- Do this
Rewrite the material below with "center point" switched to "midpoint" everywhere it occurs, changing nothing else.

** START **

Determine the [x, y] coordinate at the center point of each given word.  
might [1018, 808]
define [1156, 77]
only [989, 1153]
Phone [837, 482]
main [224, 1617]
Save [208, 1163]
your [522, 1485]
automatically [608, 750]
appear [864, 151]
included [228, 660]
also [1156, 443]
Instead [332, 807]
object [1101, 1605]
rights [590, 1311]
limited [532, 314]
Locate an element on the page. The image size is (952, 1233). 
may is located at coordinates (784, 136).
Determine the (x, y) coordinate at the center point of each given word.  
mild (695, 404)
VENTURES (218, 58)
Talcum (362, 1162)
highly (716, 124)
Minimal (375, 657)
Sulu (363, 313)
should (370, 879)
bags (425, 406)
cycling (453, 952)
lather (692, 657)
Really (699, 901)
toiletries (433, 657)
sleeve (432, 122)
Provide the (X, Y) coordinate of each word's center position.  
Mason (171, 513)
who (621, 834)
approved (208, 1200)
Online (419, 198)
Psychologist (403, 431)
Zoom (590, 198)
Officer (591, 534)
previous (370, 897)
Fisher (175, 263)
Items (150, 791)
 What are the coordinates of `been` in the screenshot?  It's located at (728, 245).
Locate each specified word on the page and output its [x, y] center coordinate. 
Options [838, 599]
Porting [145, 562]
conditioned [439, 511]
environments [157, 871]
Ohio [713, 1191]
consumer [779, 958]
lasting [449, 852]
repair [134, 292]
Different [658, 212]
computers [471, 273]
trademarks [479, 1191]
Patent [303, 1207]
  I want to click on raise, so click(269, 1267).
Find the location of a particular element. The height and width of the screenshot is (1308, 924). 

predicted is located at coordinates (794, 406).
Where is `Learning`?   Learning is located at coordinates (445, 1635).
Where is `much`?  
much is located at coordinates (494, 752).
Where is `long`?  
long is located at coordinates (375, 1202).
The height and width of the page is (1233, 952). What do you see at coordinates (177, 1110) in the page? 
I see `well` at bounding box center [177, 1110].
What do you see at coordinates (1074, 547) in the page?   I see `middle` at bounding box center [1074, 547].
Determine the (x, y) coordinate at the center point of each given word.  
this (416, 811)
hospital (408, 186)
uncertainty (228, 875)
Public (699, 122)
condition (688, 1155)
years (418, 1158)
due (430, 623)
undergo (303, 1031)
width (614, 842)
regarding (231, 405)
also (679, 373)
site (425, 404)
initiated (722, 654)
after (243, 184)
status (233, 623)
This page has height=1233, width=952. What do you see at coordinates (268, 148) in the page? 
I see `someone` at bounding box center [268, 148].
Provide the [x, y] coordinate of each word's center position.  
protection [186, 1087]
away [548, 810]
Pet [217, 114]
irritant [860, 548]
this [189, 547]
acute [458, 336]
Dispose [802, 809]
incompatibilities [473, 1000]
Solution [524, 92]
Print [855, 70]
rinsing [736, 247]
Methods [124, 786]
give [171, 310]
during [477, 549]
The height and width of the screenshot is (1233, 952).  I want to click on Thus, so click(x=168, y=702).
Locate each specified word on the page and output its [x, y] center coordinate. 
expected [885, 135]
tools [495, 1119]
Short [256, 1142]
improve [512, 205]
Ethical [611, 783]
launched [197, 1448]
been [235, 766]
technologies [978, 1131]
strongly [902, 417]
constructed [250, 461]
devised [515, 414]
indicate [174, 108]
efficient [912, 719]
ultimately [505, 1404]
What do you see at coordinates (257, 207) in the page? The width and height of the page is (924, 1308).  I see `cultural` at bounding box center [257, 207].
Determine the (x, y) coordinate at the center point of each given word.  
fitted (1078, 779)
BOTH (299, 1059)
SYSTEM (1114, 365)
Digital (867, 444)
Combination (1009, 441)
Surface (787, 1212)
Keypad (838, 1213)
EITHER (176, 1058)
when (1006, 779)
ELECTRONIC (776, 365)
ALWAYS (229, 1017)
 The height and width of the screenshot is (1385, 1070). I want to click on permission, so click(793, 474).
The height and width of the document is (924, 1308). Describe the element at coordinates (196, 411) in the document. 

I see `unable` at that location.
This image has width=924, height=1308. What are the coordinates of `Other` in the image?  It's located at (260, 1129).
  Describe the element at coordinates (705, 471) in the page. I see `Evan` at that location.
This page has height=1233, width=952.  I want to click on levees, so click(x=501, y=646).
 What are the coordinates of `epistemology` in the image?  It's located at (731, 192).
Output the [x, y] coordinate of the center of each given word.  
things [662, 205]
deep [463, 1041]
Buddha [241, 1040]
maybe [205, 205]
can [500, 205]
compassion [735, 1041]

** END **

- Finished task
Determine the [x, y] coordinate at the midpoint of each given word.  
might [1018, 808]
define [1156, 77]
only [989, 1153]
Phone [837, 482]
main [224, 1617]
Save [208, 1163]
your [522, 1485]
automatically [608, 750]
appear [864, 151]
included [228, 660]
also [1156, 443]
Instead [332, 807]
object [1101, 1605]
rights [590, 1311]
limited [532, 314]
Locate an element on the page. The image size is (952, 1233). 
may is located at coordinates (784, 136).
Determine the (x, y) coordinate at the midpoint of each given word.  
mild (695, 404)
VENTURES (218, 58)
Talcum (362, 1162)
highly (716, 124)
Minimal (375, 657)
Sulu (363, 313)
should (370, 879)
bags (425, 406)
cycling (453, 952)
lather (692, 657)
Really (699, 901)
toiletries (433, 657)
sleeve (432, 122)
Provide the (X, Y) coordinate of each word's center position.  
Mason (171, 513)
who (621, 834)
approved (208, 1200)
Online (419, 198)
Psychologist (403, 431)
Zoom (590, 198)
Officer (591, 534)
previous (370, 897)
Fisher (175, 263)
Items (150, 791)
 What are the coordinates of `been` in the screenshot?  It's located at (728, 245).
Locate each specified word on the page and output its [x, y] center coordinate. 
Options [838, 599]
Porting [145, 562]
conditioned [439, 511]
environments [157, 871]
Ohio [713, 1191]
consumer [779, 958]
lasting [449, 852]
repair [134, 292]
Different [658, 212]
computers [471, 273]
trademarks [479, 1191]
Patent [303, 1207]
  I want to click on raise, so click(269, 1267).
Find the location of a particular element. The height and width of the screenshot is (1308, 924). 

predicted is located at coordinates (794, 406).
Where is `Learning`?   Learning is located at coordinates (445, 1635).
Where is `much`?  
much is located at coordinates (494, 752).
Where is `long`?  
long is located at coordinates (375, 1202).
The height and width of the page is (1233, 952). What do you see at coordinates (177, 1110) in the page? 
I see `well` at bounding box center [177, 1110].
What do you see at coordinates (1074, 547) in the page?   I see `middle` at bounding box center [1074, 547].
Determine the (x, y) coordinate at the midpoint of each given word.  
this (416, 811)
hospital (408, 186)
uncertainty (228, 875)
Public (699, 122)
condition (688, 1155)
years (418, 1158)
due (430, 623)
undergo (303, 1031)
width (614, 842)
regarding (231, 405)
also (679, 373)
site (425, 404)
initiated (722, 654)
after (243, 184)
status (233, 623)
This page has height=1233, width=952. What do you see at coordinates (268, 148) in the page? 
I see `someone` at bounding box center [268, 148].
Provide the [x, y] coordinate of each word's center position.  
protection [186, 1087]
away [548, 810]
Pet [217, 114]
irritant [860, 548]
this [189, 547]
acute [458, 336]
Dispose [802, 809]
incompatibilities [473, 1000]
Solution [524, 92]
Print [855, 70]
rinsing [736, 247]
Methods [124, 786]
give [171, 310]
during [477, 549]
The height and width of the screenshot is (1233, 952).  I want to click on Thus, so click(x=168, y=702).
Locate each specified word on the page and output its [x, y] center coordinate. 
expected [885, 135]
tools [495, 1119]
Short [256, 1142]
improve [512, 205]
Ethical [611, 783]
launched [197, 1448]
been [235, 766]
technologies [978, 1131]
strongly [902, 417]
constructed [250, 461]
devised [515, 414]
indicate [174, 108]
efficient [912, 719]
ultimately [505, 1404]
What do you see at coordinates (257, 207) in the page? The width and height of the page is (924, 1308).  I see `cultural` at bounding box center [257, 207].
Determine the (x, y) coordinate at the midpoint of each given word.  
fitted (1078, 779)
BOTH (299, 1059)
SYSTEM (1114, 365)
Digital (867, 444)
Combination (1009, 441)
Surface (787, 1212)
Keypad (838, 1213)
EITHER (176, 1058)
when (1006, 779)
ELECTRONIC (776, 365)
ALWAYS (229, 1017)
 The height and width of the screenshot is (1385, 1070). I want to click on permission, so click(793, 474).
The height and width of the document is (924, 1308). Describe the element at coordinates (196, 411) in the document. 

I see `unable` at that location.
This image has width=924, height=1308. What are the coordinates of `Other` in the image?  It's located at (260, 1129).
  Describe the element at coordinates (705, 471) in the page. I see `Evan` at that location.
This page has height=1233, width=952.  I want to click on levees, so click(x=501, y=646).
 What are the coordinates of `epistemology` in the image?  It's located at (731, 192).
Output the [x, y] coordinate of the center of each given word.  
things [662, 205]
deep [463, 1041]
Buddha [241, 1040]
maybe [205, 205]
can [500, 205]
compassion [735, 1041]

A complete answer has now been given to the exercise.